(TASK INSTRUCTIONS):
A: From the swimming pool patent extract, list every object of the invention that it states.
B: Write out word for word the part of the swimming pool patent extract from "It is a primary" up to and including "deck of the pool.".

=== SOURCE EXTRACT ===

Another problem inherent in the prior art siphon system is that if there is a minor leak in the pump or associated piping--and this frequently happens--air at atmospheric pressure will enter the pump and piping and the system will cease to function.

Another known apparatus for monitoring and controlling water level in a pool, described in Henson U.S. Pat. No. 4,612,949, includes a probe having a water sensing tip positioned above the pool so as to contact the water when the pool is filled to the desired level and to be spaced above the water when the level is lower than the desired level. An electronic control unit coupled to the sensing probe monitors when the sensor tip is in contact with the water and when it is not, and includes a timer for determining the time that has elapsed since the sensor tip was last in contact with the water. When a predetermined time has elapsed, the control unit opens a valve in a fresh water supply line to add water to the pool until the sensor tip contacts the water, indicating that the desired level has been restored.

In one embodiment, the sensing probe is supported in an L-shaped standpipe which, in turn, fits into a vertical cylindrical opening drilled through the pool deck. Wires electrically connecting the sensor probe to the control unit, which is located remotely from the pool, are coursed from the standpipe through the expansion joint space between a pair of adjacent concrete slabs to the edge of the pool. Fresh water is directed into the pool through a conduit buried in or below the pool deck and extending through the wall of the pool. Obviously, retrofitting an existing pool with this control system would be difficult and expensive and require undesirable modification, if not major reconstruction, of the pool and portions of surrounding decking.

These three examples, and there are many more, demonstrate that a need continues to exist for an automatic pool level-adjusting system which does not require complicated valve systems, conduits or controls, which does not require adding a structural anomaly to the pool, which is protected from access or tampering by users of the pool, and which is simple, easy-to-install, and relatively maintenance free thereafter.

SUMMARY OF THE INVENTION

It is a primary object of this invention to provide apparatus for automatically adjusting or regulating the level of water in a swimming pool. Another object of the invention is to provide an automatic monitoring, level detecting and level-adjusting apparatus whose installation does not require modification of the walls or deck of the pool.

It is yet another object of the invention to provide an apparatus for automatically adjusting the level of water in a swimming pool which is remote from the pool itself and out of sight of and not readily accessible to users of the pool.

=== RAW RECORDS ===

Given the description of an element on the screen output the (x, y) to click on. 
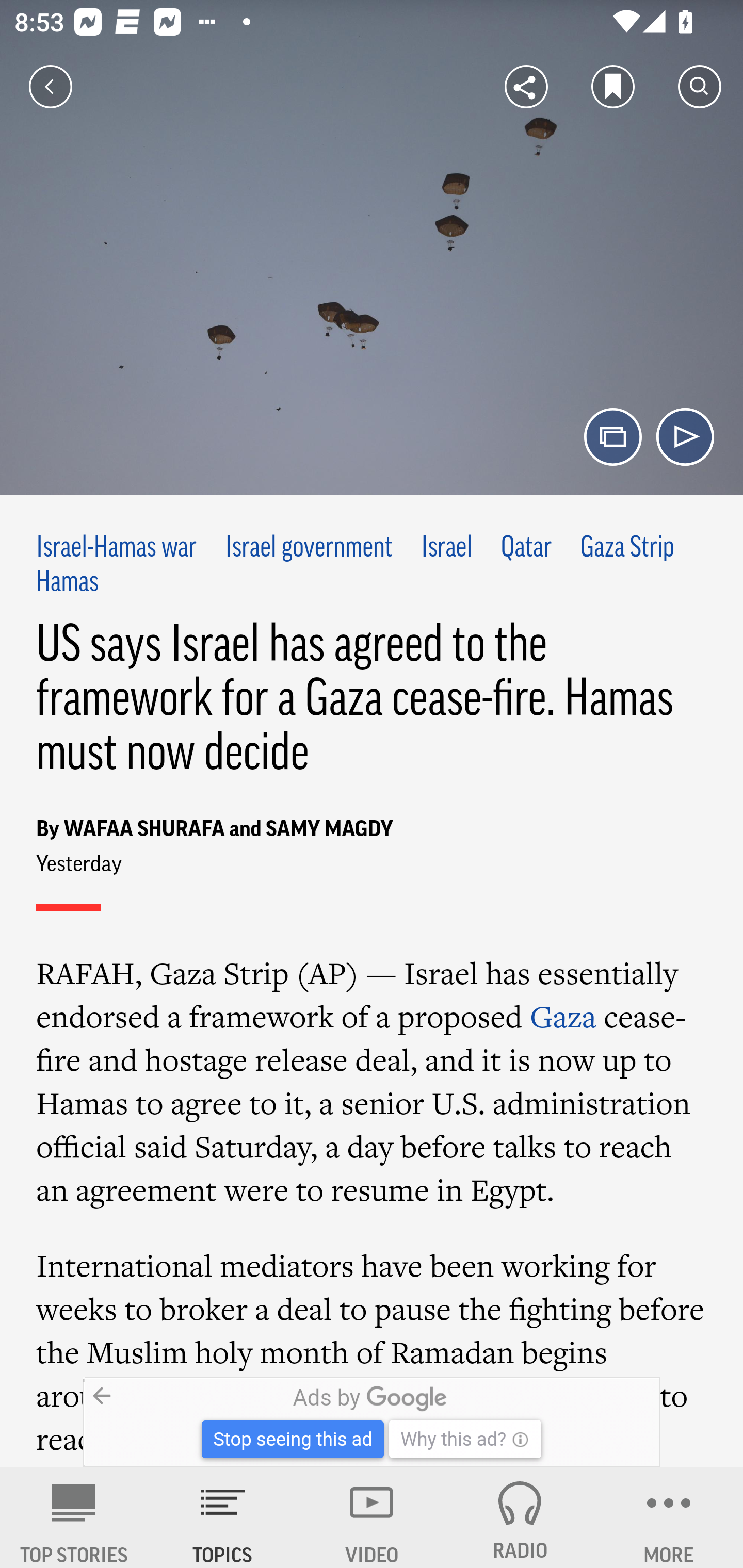
Israel-Hamas war (117, 548)
Israel government (308, 548)
Israel (446, 548)
Qatar (526, 548)
Gaza Strip (627, 548)
Hamas (67, 582)
Gaza (563, 1016)
AP News TOP STORIES (74, 1517)
TOPICS (222, 1517)
VIDEO (371, 1517)
RADIO (519, 1517)
MORE (668, 1517)
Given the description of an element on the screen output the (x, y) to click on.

===

(TASK RESPONSES):
A:
- To provide apparatus for automatically adjusting or regulating the level of water in a swimming pool.
- To provide an automatic monitoring, level detecting and level-adjusting apparatus whose installation does not require modification of the walls or deck of the pool.
- To provide an apparatus for automatically adjusting the level of water in a swimming pool which is remote from the pool itself and out of sight of and not readily accessible to users of the pool.

B:
It is a primary object of this invention to provide apparatus for automatically adjusting or regulating the level of water in a swimming pool. Another object of the invention is to provide an automatic monitoring, level detecting and level-adjusting apparatus whose installation does not require modification of the walls or deck of the pool.